The diamond crystal according to claim 1, which is within the range of: 5. An impurity having a diameter of up to 2 centimeters and having a higher concentration towards or near the outermost surface of the crystal than the center of the crystal, wherein the impurity concentration is A three-dimensional faceted diamond crystal characterized in that it increases as a function of radius in the crystal and has a tangential compressive stress of up to 5000 megapascals in one facet of the crystal. 6. A diamond film having a thickness of about 0.25 to 50 μm on the outer surface of said diamond crystal, wherein impurities in said coating are made of a film of an element-introduced diamond crystal. 6. The three-dimensional faceted diamond crystal according to claim 5, wherein the diamond crystal is present at a concentration higher than the impurity concentration of about 10 to 10000 ppm on the outer surface. 7. The three-dimensional faceted diamond crystal according to claim 5, having a surface that has been subjected to ion implantation or radiation treatment so that the impurity concentration is in the range of about 1 to 10,000 ppm. 8. The three-dimensional faceted diamond of claim 5, wherein a tangential compressive stress in the range of about 10 to 5000 megapascals is superimposed on an existing tangential tensile stress in the diamond crystal. crystal. 9. A diameter of up to about 2 centimeters containing impurities that enhance the outer surface at a concentration within the range of about 10 to 10,000 ppm at a depth of about 0.25 to 50 micrometers from the outer surface of the crystal.

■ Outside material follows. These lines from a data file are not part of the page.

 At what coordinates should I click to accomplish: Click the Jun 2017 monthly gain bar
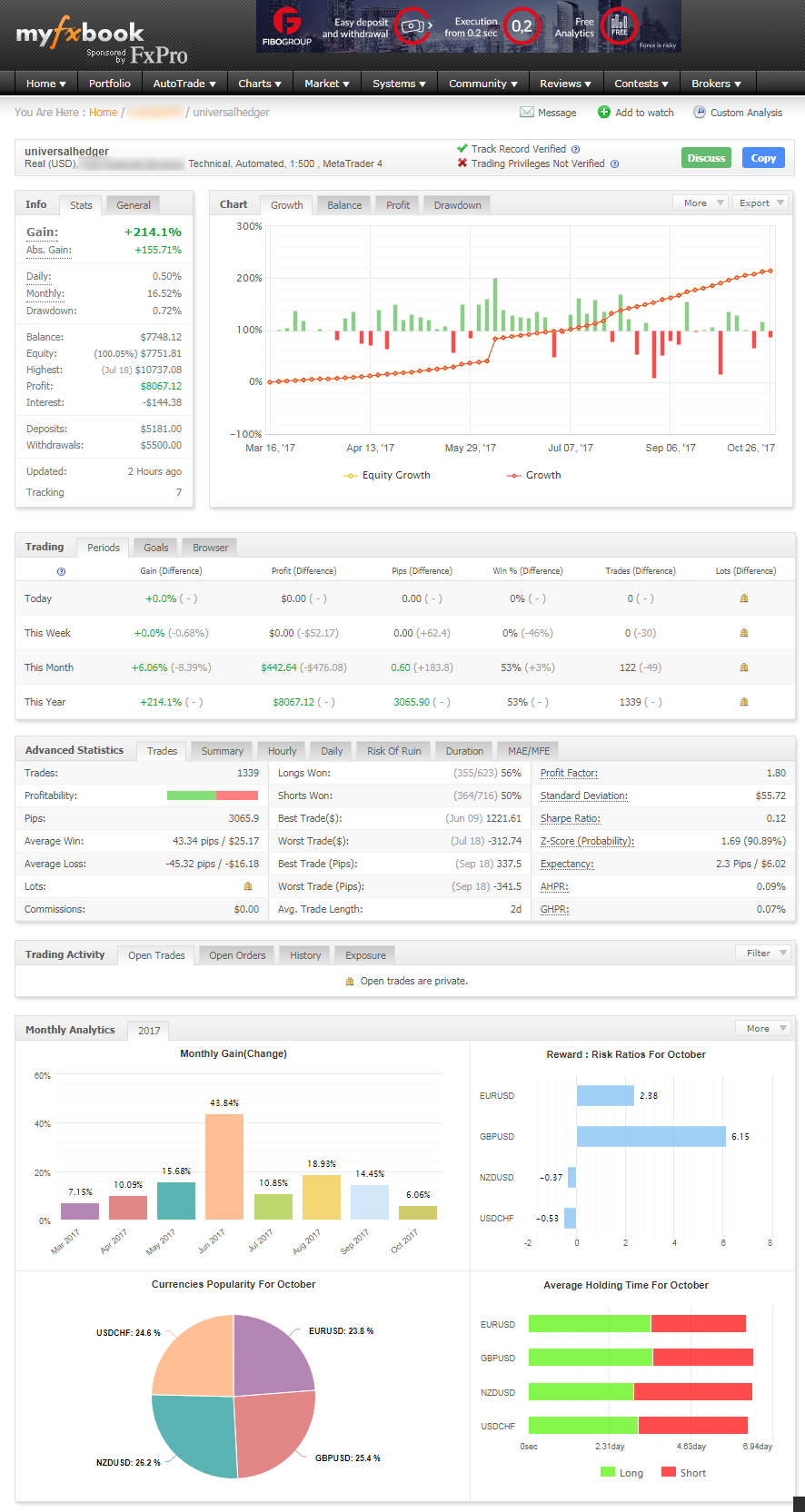(224, 1166)
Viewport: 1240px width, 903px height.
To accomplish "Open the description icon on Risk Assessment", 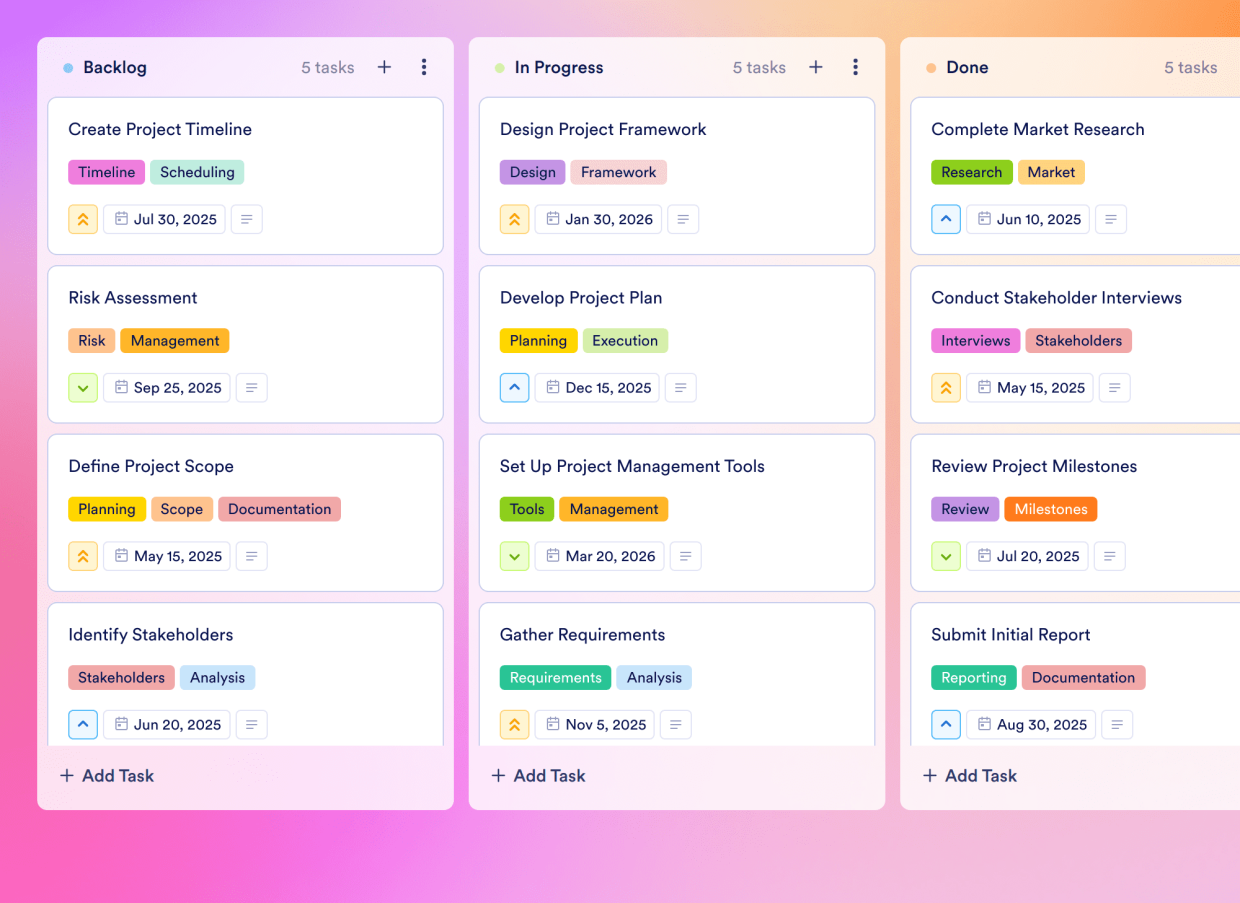I will point(251,387).
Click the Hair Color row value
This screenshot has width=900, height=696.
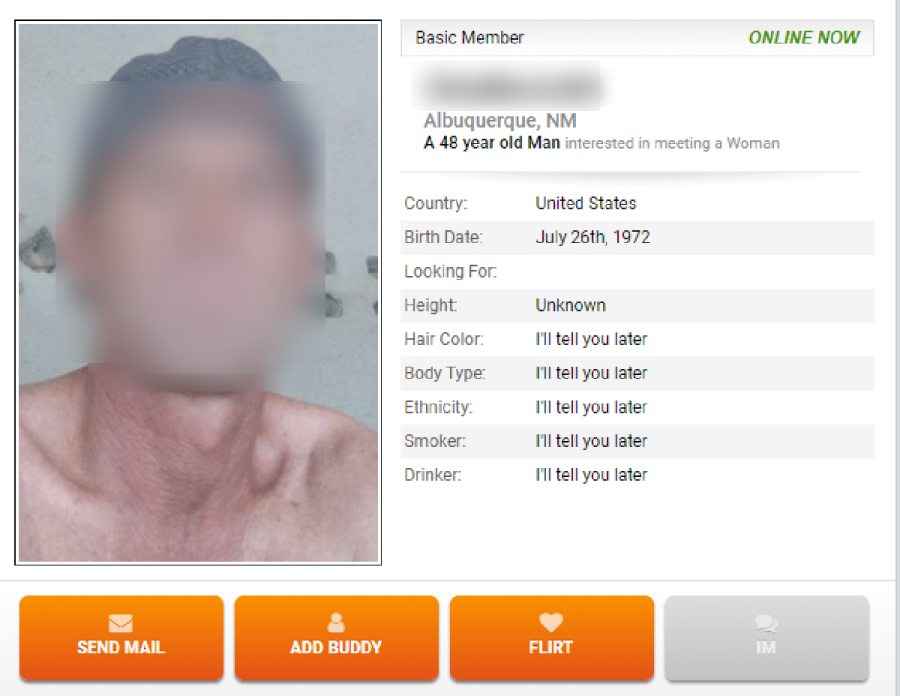[x=591, y=339]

A method for producing a diamond crystal having a tangential compressive stress of up to about 5000 megapascals on one facet, comprising a step of growing a three-dimensional diamond crystal having the following by a high-temperature and high-pressure method. 10. A process for producing a three-dimensional faceted diamond crystal having a diameter of up to about 2 centimeters, wherein about 10 to 10
Impurities in an amount of 10000 ppm from the outermost surface to about 0.

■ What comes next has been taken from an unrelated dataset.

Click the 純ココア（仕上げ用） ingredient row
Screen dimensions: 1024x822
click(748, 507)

By introducing to a depth of 25 to 50 micrometers, a maximum of about 500
Generating a tangential compressive stress of up to 0 megapascals. 11. Radiation damage due to ion or electron bombardment creates interstitial atoms, interstitial carbon atoms and vacancies, resulting in expansion of the outermost surface of the diamond.

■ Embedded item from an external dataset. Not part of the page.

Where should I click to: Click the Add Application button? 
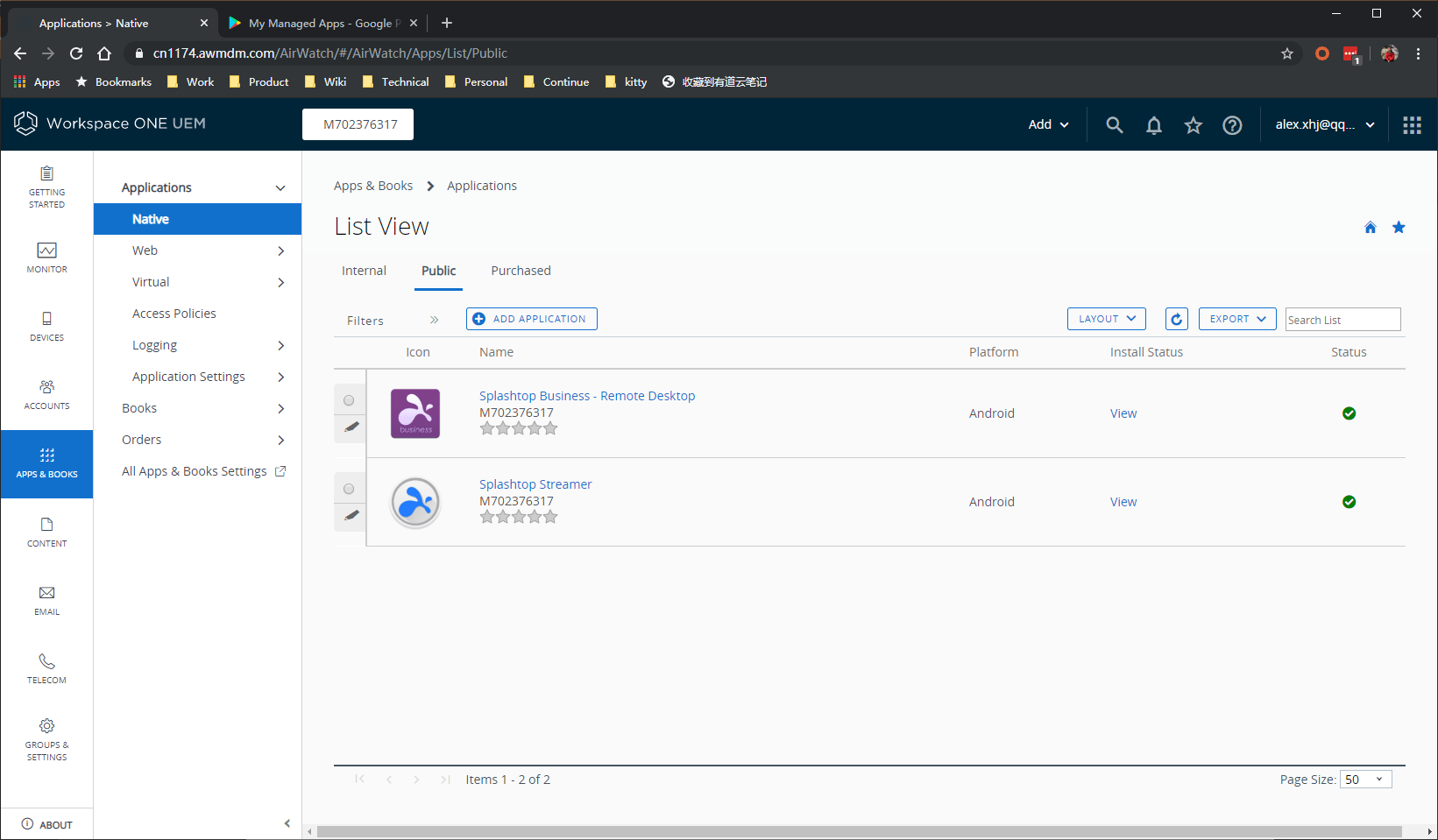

A method for producing a diamond having improved compressive fracture strength according to claim 10. 12. The diamond layer into which impurities are introduced is formed on the outermost surface by growing the diamond crystal by a high-temperature and high-pressure method and then growing the diamond crystal again by a high-temperature and high-pressure method.
A method for producing diamond having improved compressive fracture strength as described above. 13. The method according to claim 10, wherein the impurities are introduced in a layer form by hydrothermal growth, electrochemical growth, liquid-phase solid source growth or molten salt growth.